Apesar dos problemas, Ament permaneceu no Pearl Jam. Curiosamente, parte da tensão estava ligada justamente ao processo criativo que ajudaria a definir No Code: Vedder levava músicas mais completas para as sessões, enquanto outros integrantes trabalhavam de maneiras diferentes. O resultado foi um álbum que refletia não apenas uma mudança sonora, mas também um período de reorganização interna da banda.

7. O álbum nasceu depois de uma das maiores batalhas do Pearl Jam contra a indústria

No Code foi concebido depois de um dos períodos mais turbulentos da história do Pearl Jam: a disputa contra a Ticketmaster.
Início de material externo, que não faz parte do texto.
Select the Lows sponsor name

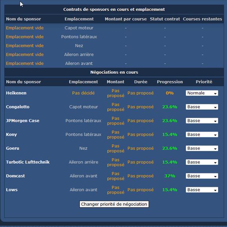pos(12,190)
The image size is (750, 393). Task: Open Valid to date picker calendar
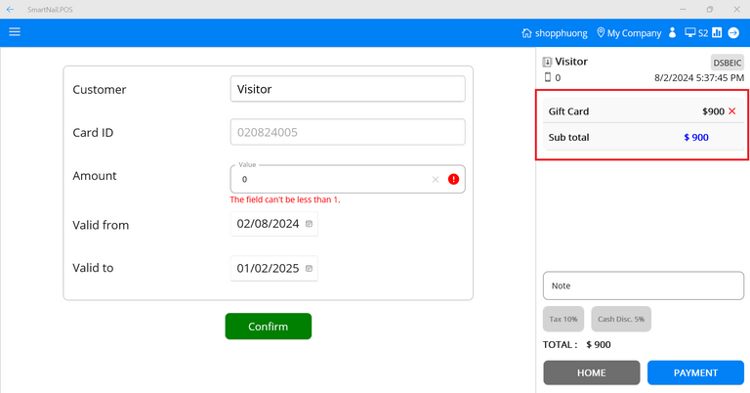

Em 1994, a banda acusou a empresa de exercer práticas monopolistas no mercado de ingressos e chegou a testemunhar no Congresso americano. A disputa também levou o grupo a cancelar sua turnê de 1994.

No ano seguinte, o Pearl Jam tentou realizar uma turnê pelos Estados Unidos sem depender da Ticketmaster. O plano, porém, se mostrou extremamente difícil. A banda teve problemas para encontrar grandes locais que não possuíssem contratos exclusivos com a empresa e precisou montar apresentações em espaços alternativos. Em junho de 1995, a tentativa acabou sendo abandonada depois de uma série de dificuldades, enquanto o Departamento de Justiça encerraria sua investigação antitruste contra a Ticketmaster no mês seguinte.

O episódio deixou marcas na banda. Além da pressão causada pela disputa, os integrantes enfrentaram o desgaste de organizar apresentações praticamente do zero. A própria turnê de 1995 foi interrompida depois de diversos problemas, incluindo o episódio em que Eddie Vedder passou mal antes de um show em San Francisco e conseguiu se apresentar apenas durante parte da apresentação.

Por isso, No Code não pode ser separado do momento vivido pelo Pearl Jam naquele período. Depois de anos lidando com o enorme sucesso de Ten, com a pressão da indústria e com conflitos internos, a banda entrou em estúdio para fazer justamente o que o título do álbum sugeria: abandonar um código estabelecido.

Três décadas depois, No Code continua relevante

Trinta anos após seu lançamento, No Code permanece como um dos discos mais particulares da discografia do Pearl Jam. Em vez de tentar repetir o sucesso dos primeiros trabalhos, a banda utilizou o momento para experimentar novas possibilidades e questionar a própria identidade.

A recepção inicialmente dividida acabou dando lugar a uma valorização maior do álbum dentro da trajetória do grupo. Hoje, No Code funciona como um registro de uma banda que, no auge da popularidade, escolheu seguir por um caminho menos previsível.